== PROBLEM 1 ==
Reproduce the text on Camillo Tarquini in full, word for word.

* * *

- Church: Roman Catholic Church
- Appointed: 16 January 1874
- Term ended: 15 February 1874
- Predecessor: Pietro Marini
- Successor: Domenico Bartolini

Orders
- Ordination: 21 September 1833
- Created cardinal: 22 December 1873 by Pope Pius IX
- Rank: Cardinal-Deacon

Personal details
- Born: Camillo Tarquini 27 September 1810 Marta, Papal States
- Died: 15 February 1874 (aged 63) Rome, Kingdom of Italy
- Parents: Giuseppe Tarquini Maria Anna Durani

= Camillo Tarquini =

Italian Cardinal, Jesuit canonist and archaeologist

Camillo Tarquini (27 September 1810 in Marta, located in the Montefiascone region of Italy - 15 February 1874 in Rome) was an Italian Cardinal, Jesuit canonist and archaeologist.

* * *

== PROBLEM 2 ==
Update the entries from the line with "Where should I" through the last line of the entries, replacing "Time Sheet Period" with "Pay Period" and keeping everything else the same. Give only those lines, and leave the pictures out.

* * *

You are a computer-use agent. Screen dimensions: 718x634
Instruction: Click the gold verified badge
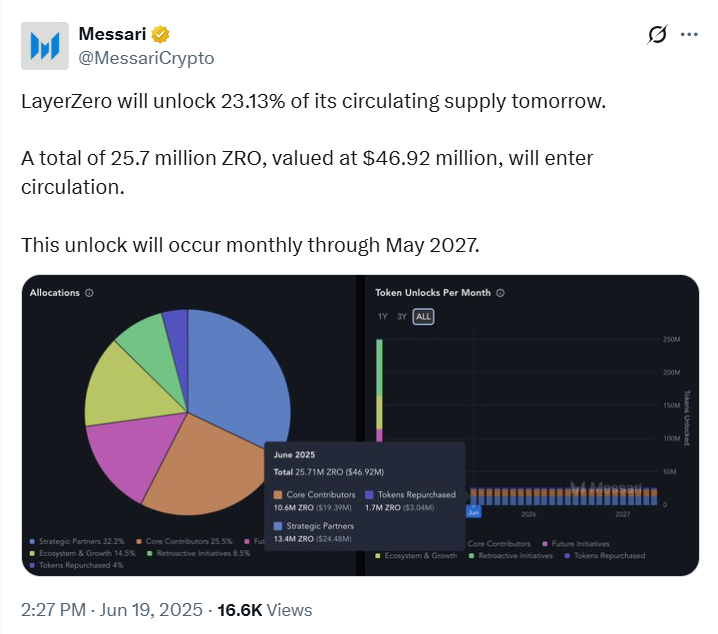click(159, 35)
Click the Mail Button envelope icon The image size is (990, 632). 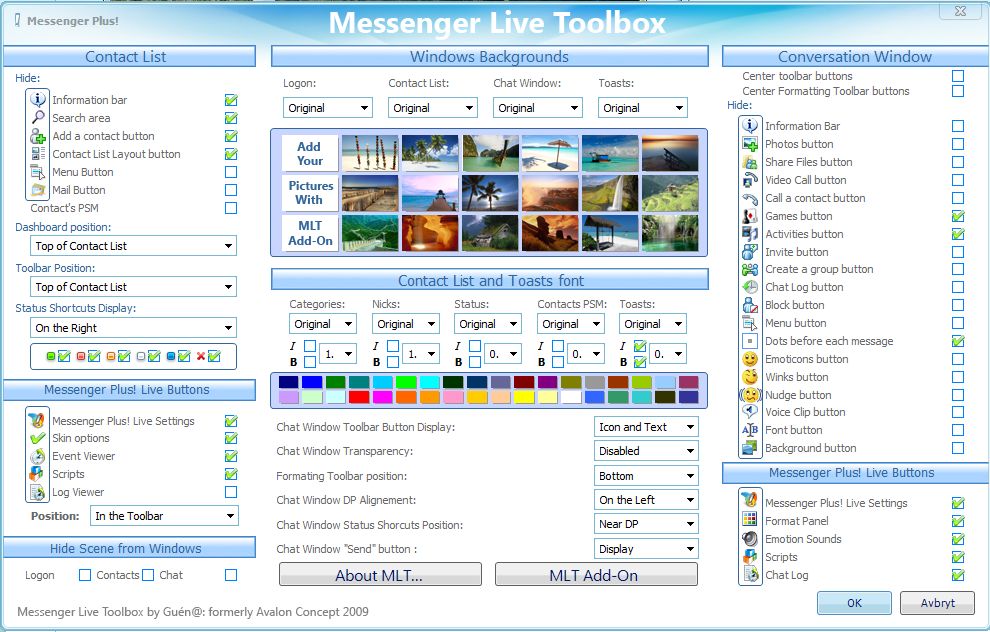[38, 190]
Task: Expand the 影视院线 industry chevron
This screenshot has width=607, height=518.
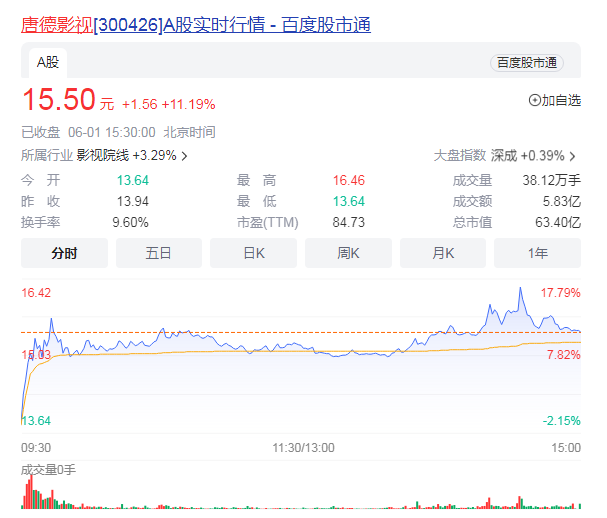Action: (184, 156)
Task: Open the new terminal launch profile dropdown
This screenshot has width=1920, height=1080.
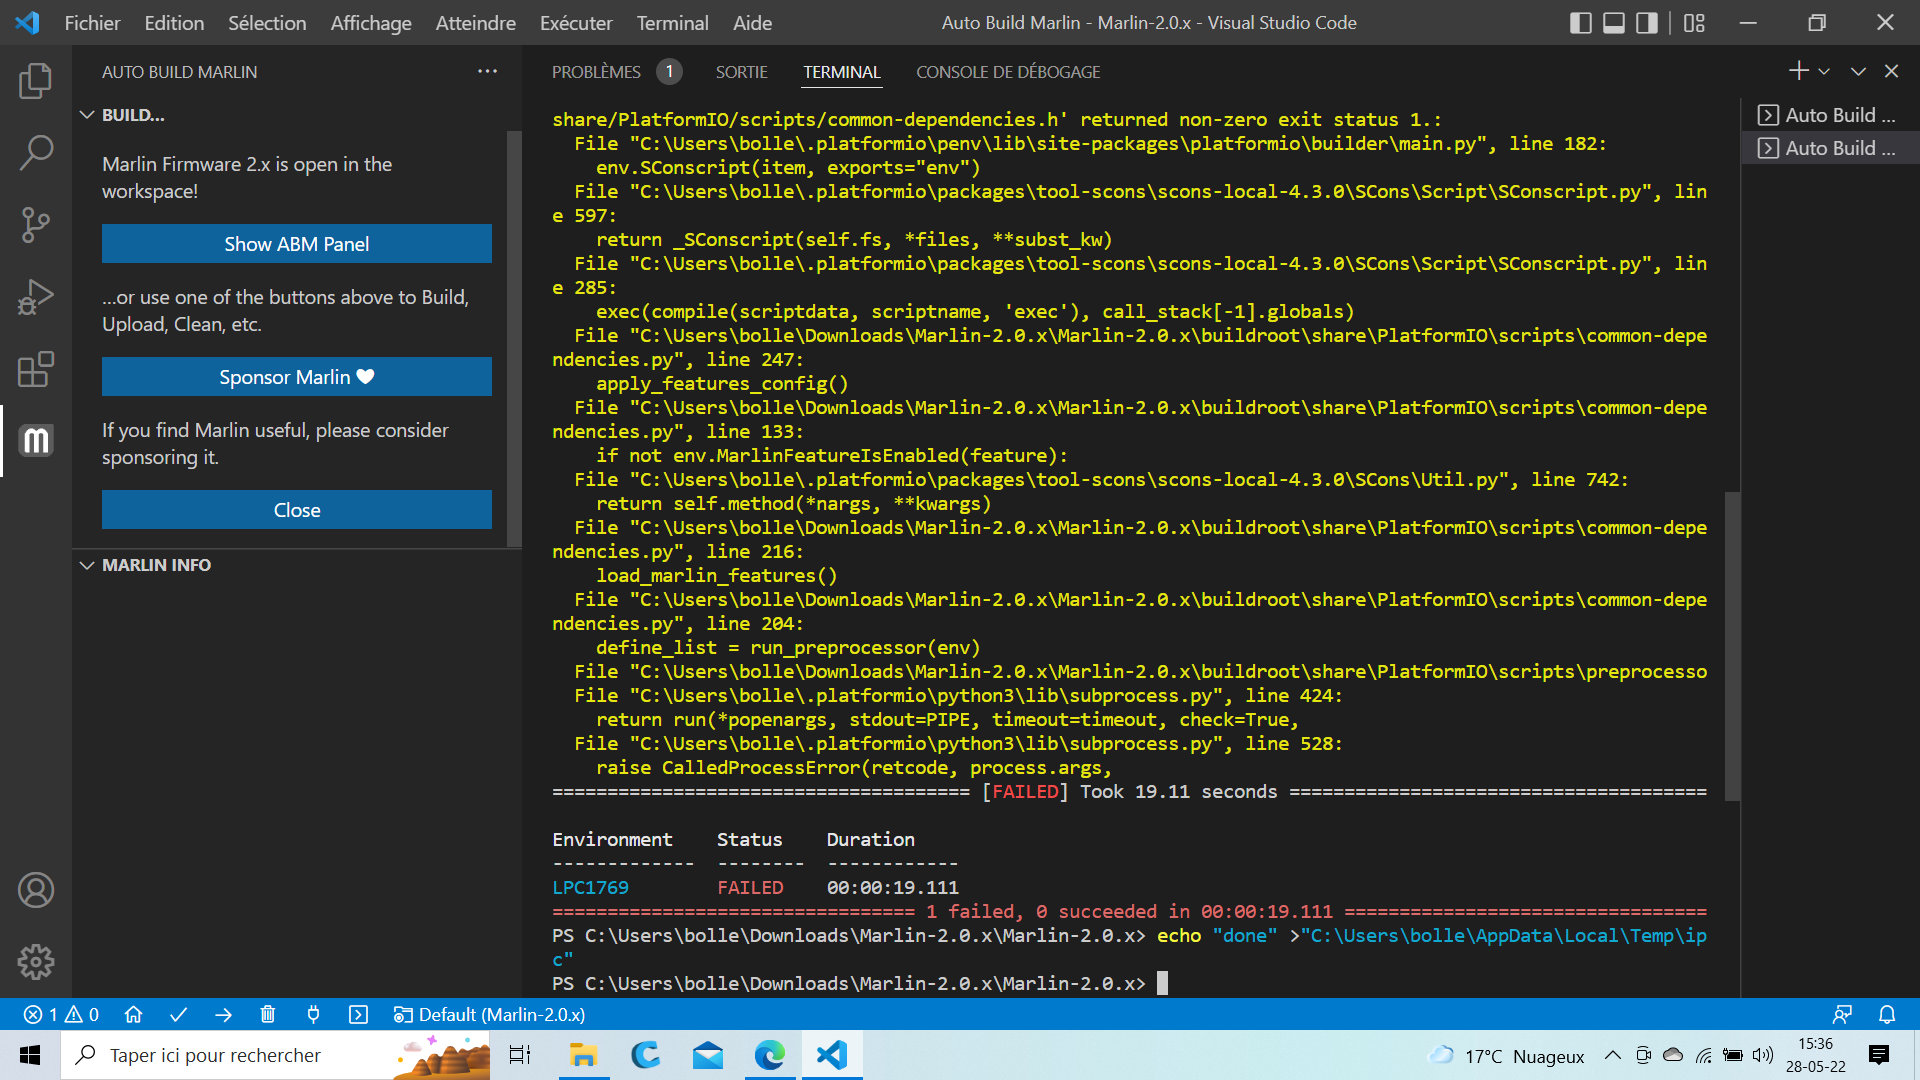Action: 1824,71
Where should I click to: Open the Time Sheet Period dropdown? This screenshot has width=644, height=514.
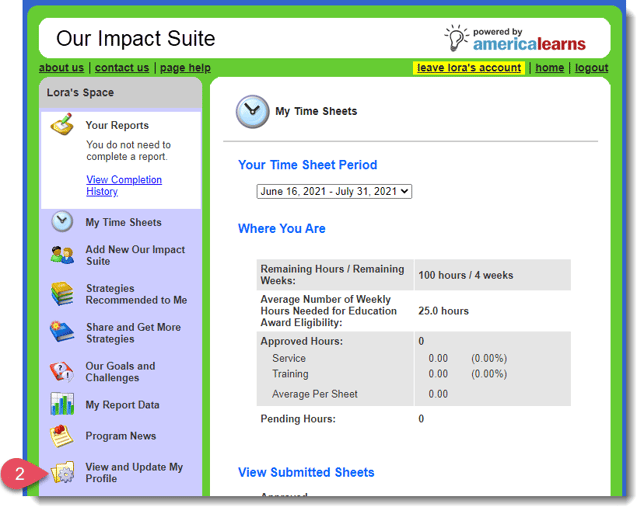[x=334, y=191]
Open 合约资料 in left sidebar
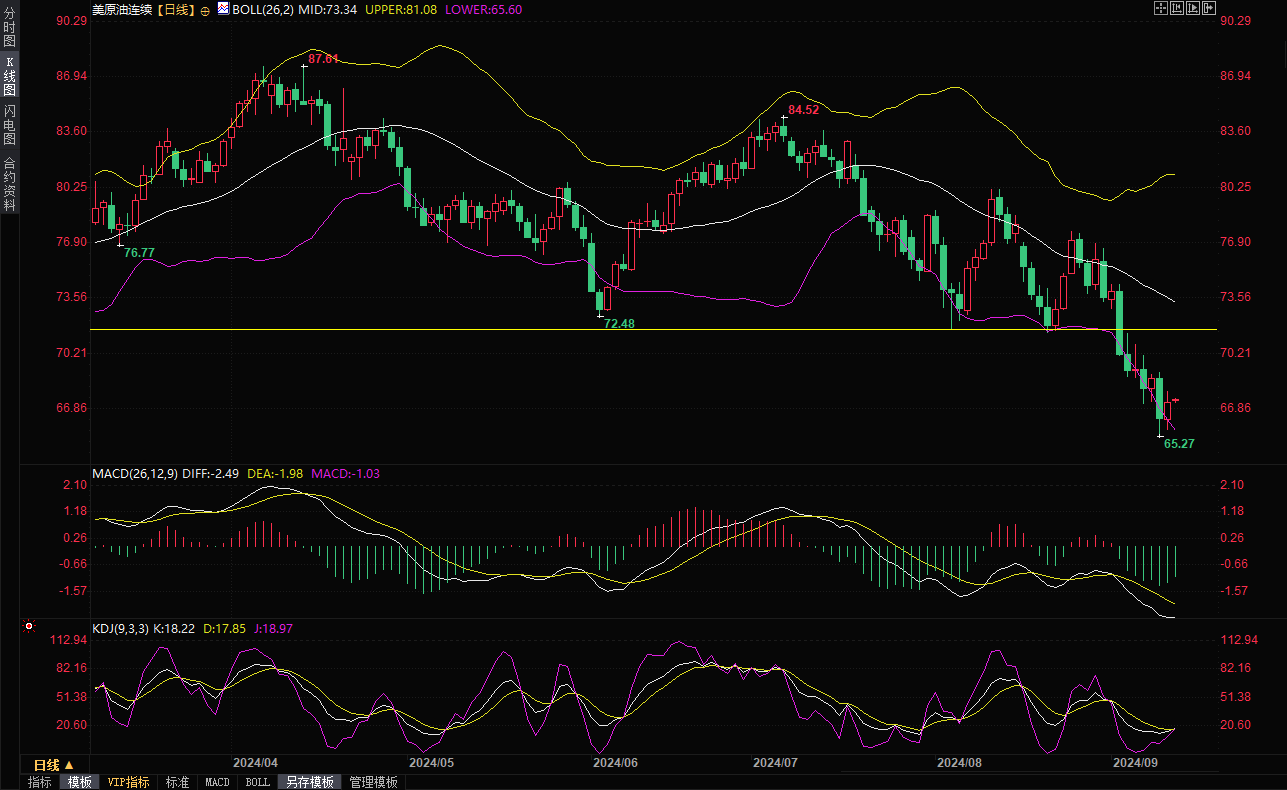The image size is (1287, 790). [x=9, y=183]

* * *

== WRITTEN SOLUTION 1 ==
- Church: Roman Catholic Church
- Appointed: 16 January 1874
- Term ended: 15 February 1874
- Predecessor: Pietro Marini
- Successor: Domenico Bartolini

Orders
- Ordination: 21 September 1833
- Created cardinal: 22 December 1873 by Pope Pius IX
- Rank: Cardinal-Deacon

Personal details
- Born: Camillo Tarquini 27 September 1810 Marta, Papal States
- Died: 15 February 1874 (aged 63) Rome, Kingdom of Italy
- Parents: Giuseppe Tarquini Maria Anna Durani

= Camillo Tarquini =

Italian Cardinal, Jesuit canonist and archaeologist

Camillo Tarquini (27 September 1810 in Marta, located in the Montefiascone region of Italy - 15 February 1874 in Rome) was an Italian Cardinal, Jesuit canonist and archaeologist.

== WRITTEN SOLUTION 2 ==
Where should I click to: Open the Pay Period dropdown? This screenshot has width=644, height=514.
[x=334, y=191]
Open 合约资料 in left sidebar
The image size is (1287, 790). [x=9, y=183]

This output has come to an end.